Autor:in: Norman Broszinski

Ich hab dieses Leben (satt)

Es fragen sich bestimmt einige, warum ich alle diese Informationen aufzähle. Ich sage diese Sachen nicht, weil ich Interesse daran habe, dass andere mich besser kennenlernen. Ich erzähle sie nur, um zu zeigen, dass ich noch auf diesem Planeten existiere, auch wenn es für manche Menschen so scheint, als ob ich es nicht mehr tue.
Ihr müsst wissen, dass ich nicht jemand bin, der seine Zeit damit verbringt, mit Freunden ins Kino zu gehen oder vielleicht mal Essen mit der Familie. Um ehrlich zu sein, ich gehe ja nicht mal alleine irgendwie raus und habe Spaß – etwas, was ein Mann wie ich in seinen besten Jahren tun sollte.
Stattdessen liege ich hier in meinem Bett und glotze nur auf meinen Laptop und versuche irgendwas zu finden, das mich von diesem nicht endenden Schmerz. Es sind keine Schmerzen im traditionellen Sinne – weil diese Schmerzen von mir selbst kommen, ohne, dass ich wirklich was tue.
Manchmal wache ich nachts in meinem Bett auf und fühle mich so, als wenn ich keine Luft mehr bekomme. Dann male ich mir hundert Szenarien aus, was mit mir passiert und rechne mit dem Schlimmsten (meistens, dass ich einen Herzinfarkt habe).

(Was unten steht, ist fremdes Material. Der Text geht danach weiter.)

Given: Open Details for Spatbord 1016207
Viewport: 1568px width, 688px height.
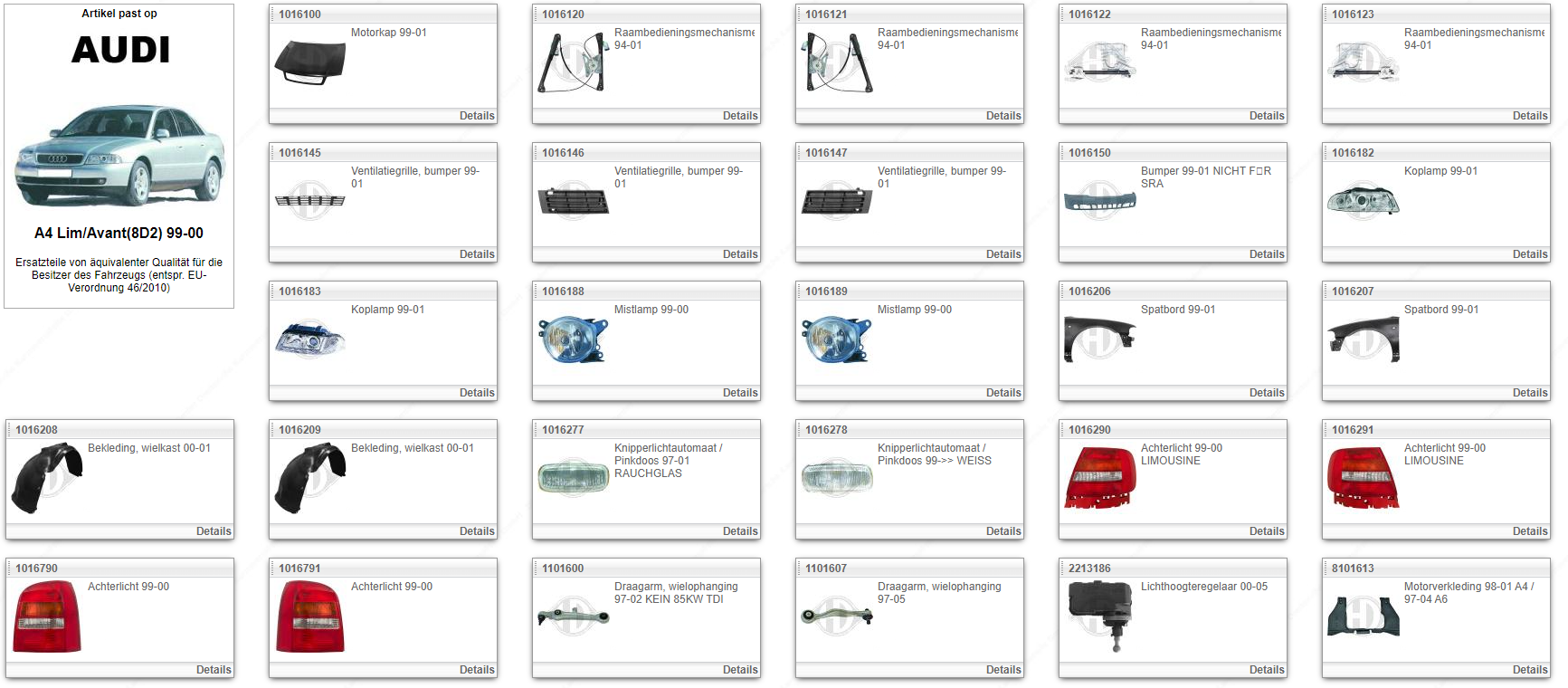Looking at the screenshot, I should [1529, 393].
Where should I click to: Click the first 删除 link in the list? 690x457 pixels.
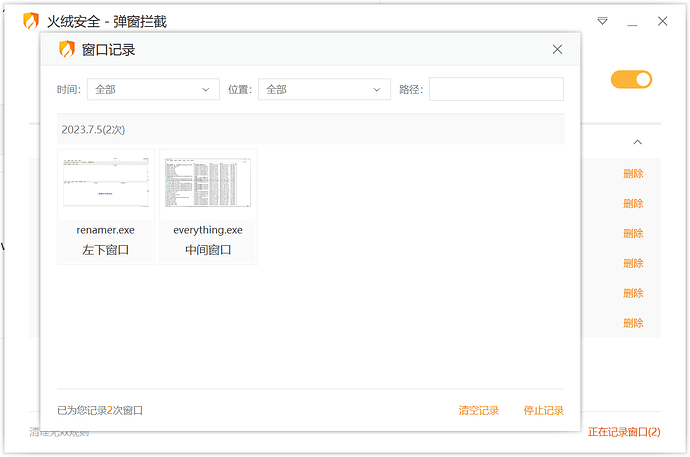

Die Tage verbringe ich meistens damit, in meinem Bett zu liegen, mit meinem Laptop zu surfen, zu zocken oder vielleicht mal mit irgendjemanden zu interagieren. Interaktion mit einem Menschen steht für mich fast außer Frage. Ich erzähle meinen Eltern nichts von den Problemen, die ich habe – weil ich dann denke, dass ich sie nur unnötig damit belaste.
Es ist nicht so, dass ich Probleme mit meinen Eltern hätte oder das ich mit ihnen nicht gut reden könnte. Es ist einfach so, dass ich mich weigere zu akzeptieren, dass ich ein Problem habe. Die ganze Welt ist schon voll von Problemen, die unserem Planeten den Kopf zerbrechen. Ich brauche da nicht auch noch meinen Senf dazuzugeben.
Manchmal lasse ich auch einfach alles stehen und liegen und bleibe einfach in meinem Bett und träume den ganzen Tag. Immer wieder träume ich von weit entfernten Orten und irgendwelchen Phantasiewelten, die mir gerade durch den Kopf gehen. Manche würden das als Zeitverschwendung sehen, und das ist es auch wahrscheinlich. Aber in meinem Leben passiert sowieso nichts und rauszugehen steht für mich außer Frage.
Die Welt außerhalb macht mir schon Angst, wenn ich daran denke. Ein paar Schritte vor die Tür zu gehen ist wie über eine morsche Brücke zu gehen, die über einem Vulkan hängt. Während ich gehe, habe ich immer das Gefühl, dass etwas Schlimmes passiert. Ich kriege Schnappatmung und fange an, Panik zu bekommen – versuche aber trotzdem, keine Szene zu machen.
An Suizid denke ich allerdings nie. Meine Mutter hat mir immer gesagt, dass das Leben das größte Geschenk ist, was es gibt. Außerdem würde ich dann zu vielen Menschen, denen ich wichtig bin, wehtun und würde als Feigling in die Geschichte eingehen.
Deswegen bleibe ich in meinem Bett und träume einfach weiter und warte, dass es vielleicht doch eines Tages besser wird. Es ist nicht die beste Aktivität, die man sich vorstellen kann, aber es ist besser, als seine Existenz wegzuwerfen.